[[ Provided data, beginning ]]

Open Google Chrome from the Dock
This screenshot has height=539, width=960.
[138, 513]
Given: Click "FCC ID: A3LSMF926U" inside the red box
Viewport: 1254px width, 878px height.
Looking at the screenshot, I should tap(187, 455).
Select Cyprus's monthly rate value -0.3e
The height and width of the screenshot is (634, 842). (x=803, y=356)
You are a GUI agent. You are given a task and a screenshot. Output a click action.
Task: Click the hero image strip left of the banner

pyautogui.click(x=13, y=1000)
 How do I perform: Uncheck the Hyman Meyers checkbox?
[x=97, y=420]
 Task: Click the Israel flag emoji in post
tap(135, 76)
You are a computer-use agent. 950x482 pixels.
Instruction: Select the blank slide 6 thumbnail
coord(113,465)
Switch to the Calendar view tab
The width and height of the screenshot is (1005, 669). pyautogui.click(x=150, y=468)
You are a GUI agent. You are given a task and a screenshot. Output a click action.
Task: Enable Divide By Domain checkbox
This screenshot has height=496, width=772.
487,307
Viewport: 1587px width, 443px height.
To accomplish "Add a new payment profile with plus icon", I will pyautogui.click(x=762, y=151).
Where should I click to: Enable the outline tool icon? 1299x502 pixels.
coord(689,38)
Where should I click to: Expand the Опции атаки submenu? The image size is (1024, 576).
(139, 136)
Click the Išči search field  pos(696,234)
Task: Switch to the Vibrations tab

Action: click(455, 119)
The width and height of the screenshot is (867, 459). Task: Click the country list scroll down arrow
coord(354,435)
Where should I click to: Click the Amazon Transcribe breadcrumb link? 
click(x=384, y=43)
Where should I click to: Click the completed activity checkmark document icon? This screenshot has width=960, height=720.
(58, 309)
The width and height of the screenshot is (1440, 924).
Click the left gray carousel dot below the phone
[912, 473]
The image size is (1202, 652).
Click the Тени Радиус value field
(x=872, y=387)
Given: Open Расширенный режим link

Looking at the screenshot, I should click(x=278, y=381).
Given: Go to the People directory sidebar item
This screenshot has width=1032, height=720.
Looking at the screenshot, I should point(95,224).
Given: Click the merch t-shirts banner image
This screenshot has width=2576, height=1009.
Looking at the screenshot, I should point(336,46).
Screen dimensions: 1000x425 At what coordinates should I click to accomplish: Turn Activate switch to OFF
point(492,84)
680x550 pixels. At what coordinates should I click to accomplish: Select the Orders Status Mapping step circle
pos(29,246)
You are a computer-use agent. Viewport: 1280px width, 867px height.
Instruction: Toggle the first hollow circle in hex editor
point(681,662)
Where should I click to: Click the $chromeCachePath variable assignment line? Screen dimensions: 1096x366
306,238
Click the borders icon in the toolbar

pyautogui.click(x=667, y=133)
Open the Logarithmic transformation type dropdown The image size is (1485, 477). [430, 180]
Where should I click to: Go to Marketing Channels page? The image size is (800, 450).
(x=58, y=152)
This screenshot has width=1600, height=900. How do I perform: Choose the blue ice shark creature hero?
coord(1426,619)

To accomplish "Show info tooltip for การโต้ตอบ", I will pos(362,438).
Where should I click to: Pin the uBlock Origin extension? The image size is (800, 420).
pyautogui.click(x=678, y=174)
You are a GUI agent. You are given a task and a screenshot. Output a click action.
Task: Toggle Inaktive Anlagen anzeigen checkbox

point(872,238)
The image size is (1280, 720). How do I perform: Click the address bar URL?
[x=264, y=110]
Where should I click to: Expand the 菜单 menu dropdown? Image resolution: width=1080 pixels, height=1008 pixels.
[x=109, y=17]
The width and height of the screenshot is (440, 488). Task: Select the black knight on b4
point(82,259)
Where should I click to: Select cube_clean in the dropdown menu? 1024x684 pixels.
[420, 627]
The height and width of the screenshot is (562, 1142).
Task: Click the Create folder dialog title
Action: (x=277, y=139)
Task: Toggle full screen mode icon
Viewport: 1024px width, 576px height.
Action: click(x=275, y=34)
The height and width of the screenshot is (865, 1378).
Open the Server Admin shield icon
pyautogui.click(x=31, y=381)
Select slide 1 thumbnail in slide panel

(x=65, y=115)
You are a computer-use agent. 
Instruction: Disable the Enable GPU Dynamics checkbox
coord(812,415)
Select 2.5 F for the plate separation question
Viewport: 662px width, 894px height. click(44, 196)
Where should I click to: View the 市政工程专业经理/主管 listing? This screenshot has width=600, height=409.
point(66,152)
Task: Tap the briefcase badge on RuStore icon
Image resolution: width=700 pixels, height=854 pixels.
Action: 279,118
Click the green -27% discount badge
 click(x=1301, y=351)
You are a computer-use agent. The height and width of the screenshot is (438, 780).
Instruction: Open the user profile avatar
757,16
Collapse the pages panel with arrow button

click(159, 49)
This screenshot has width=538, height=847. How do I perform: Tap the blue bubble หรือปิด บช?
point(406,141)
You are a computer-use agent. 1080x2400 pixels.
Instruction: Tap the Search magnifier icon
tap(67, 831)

[[ Provided data, end ]]

What you need to do
Keep both end lines and retype everything in the records above from the line containing "Given: Open Расширенный режим link" through the line containing "Given: Click the merch t-shirts banner image", exactly, with nothing else.

Answer
Given: Open Расширенный режим link

Looking at the screenshot, I should click(x=278, y=381).
Given: Go to the People directory sidebar item
This screenshot has width=1032, height=720.
Looking at the screenshot, I should point(95,224).
Given: Click the merch t-shirts banner image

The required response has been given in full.